On October 28th, the Vatican announced the official ‘mascot’ (yes, you read that right) for the 2025 Jubilee Year. The character is an anime, blue-haired (you read that right, too) doll named “Luce.” According to LifeSiteNews, Archbishop Rino Fisichella, who unveiled the mascot to the world, “emphasized that the mascot was created to draw more young people into the Church through ‘pop culture.’” He also said that “the mascot underscores the Church’s will ‘to live even within the pop culture so beloved by our youth.’”
As you might expect, there are a few things I find wrong, both with this approach by the Vatican, and with the character itself.
Like Dr. Kwasniewski, when I first started to see the news about “Luce,” I thought this was a joke and had to look for further confirmation. My main question is… Why a mascot? Why do we — why does the Church — need something like this? Are we some kind of High School sports team? Or a marketing corporation?
But if we were to grant, for argument’s sake, that a mascot was needed, why one like this? “To draw more young people to the Church” they say. But why do we have to draw them in “through pop culture”? This is the Catholic Church. Why not seek to draw them in with Catholicism itself? There are dozens of child and youth saints who led admirable lives and are wonderful examples of virtue who could have been chosen as an example for the young people of today. Think of St. Agnes, or St. Maria Goretti (as examples of purity), or the great St. Dominic Savio. Why choose instead a soulless, lifeless character created by an unobjectionable “artist”?
Art-wise, Luce is only another example of the invaluable “artwork” we see promoted throughout the Catholic Church today. Materialistic. Shallow. Childish. Overall, there is nothing about her that makes one think about the Faith. Even if the Vatican provided a guide for the meaning of certain elements of the character, can anyone earnestly opine that a common person will recognize Catholic artwork by just looking at Luce? Or will have any pious thoughts inspired by her?
But what if Luce is childish? After all, the mascot is intended for the youth. An answer to this objection can be found simply by looking back at Church history over the past fifty years. Changes were introduced in the Church in the 1960s to “draw people in.” These changes came in the form of things that were popular with the youth in those days. And these reforms failed. They failed so miserably, in fact, that we are still suffering the effects of them now. The sale of parish churches has become commonplace now, and a down-sizing of Catholic dioceses in the U.S. seems to happen every couple of months.
If there is a lesson to be learned from what has occurred in the Church during the past sixty years, it is that Catholicism mixed with worldliness results in mediocrity. That is, an unsatisfactory product that pleases neither one nor the other.
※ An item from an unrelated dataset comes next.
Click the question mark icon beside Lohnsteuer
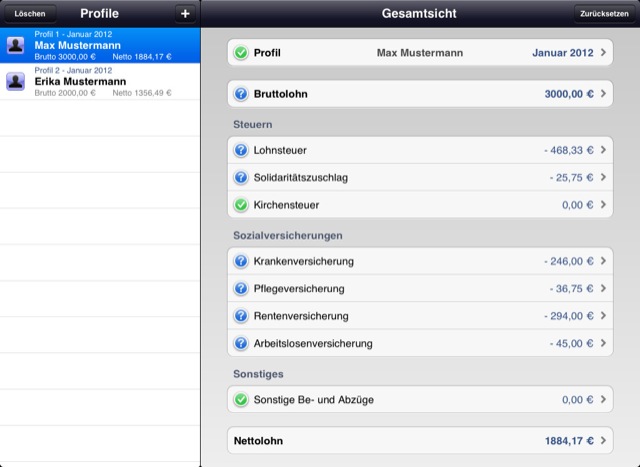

And it is here that another lesson is to be learned: people will take the world or the Church, but very few will be content with a mix of both. One thing clear to us from the past six decades is that those who want the world will stay with the world, while those who have a true intention to be and remain Catholic will be dissatisfied with anything other than the pure, undiluted Faith.
To summarize, I believe that Luce is another product of a shallow, post-Vatican II Catholicism, and will share the same fate.
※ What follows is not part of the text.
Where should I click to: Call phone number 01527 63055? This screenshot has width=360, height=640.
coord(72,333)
As people started objecting to Luce after her release, I saw many Catholics objecting against them by making statements like, “It’s just a harmless character!” In a sense, I believe Luce is harmless because I don’t expect that she will have any more effect on the faithful — whether young or old — than any of the other innovations the Vatican has come out within the past sixty years. But she is harmful in one respect: she is debasing the Catholic Church.
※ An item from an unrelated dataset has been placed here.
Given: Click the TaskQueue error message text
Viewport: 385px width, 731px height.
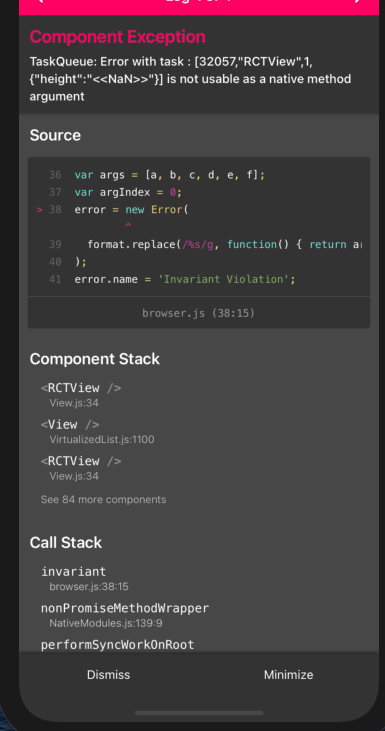Looking at the screenshot, I should 190,79.
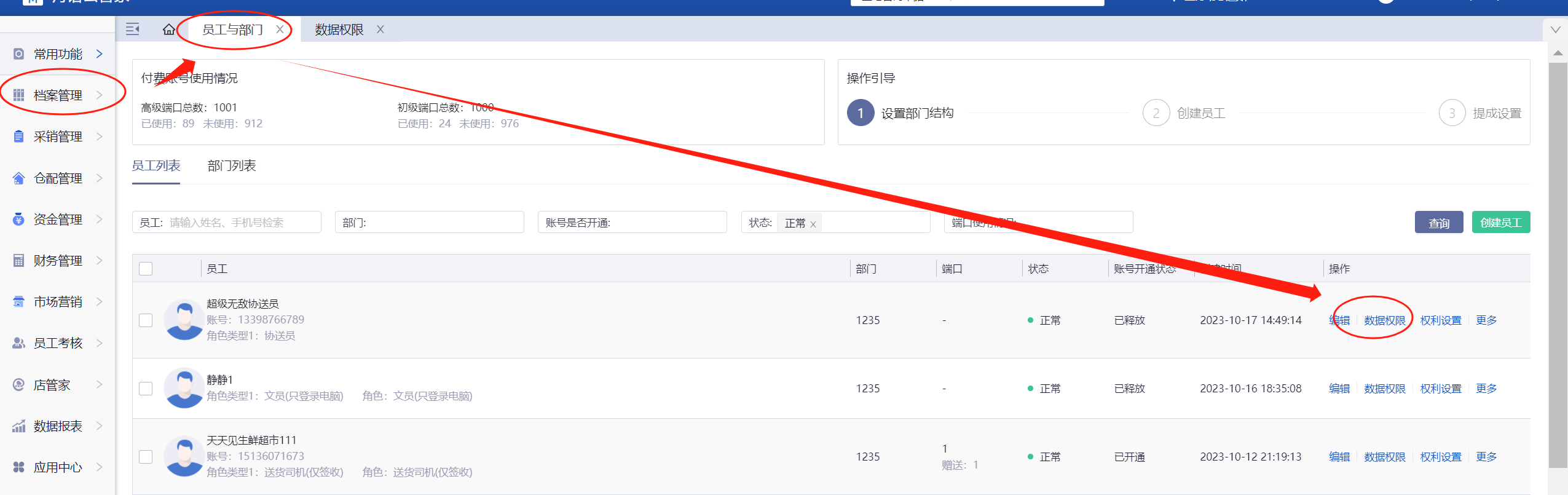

Luce is unfit for something as sacred as the One, Holy, Catholic, and Apostolic Church. It does not matter how “cute” she might be, or how attractive those with a taste for anime might find her. Using a childish mascot like this for a Jubilee Year is not only ridiculous, debasing, and, yes, immature, but makes no sense. A drawing that requires a guide to give it meaning makes no sense. Luce makes no sense unless you put on your glasses and take the time to read through the kiddie diagram provided with her. In a way, Luce is the epitome of the Church after Vatican II — things that are apparently and supposedly simple but cannot be understood unless you have a certain knowledge of them and take the time to dissect them.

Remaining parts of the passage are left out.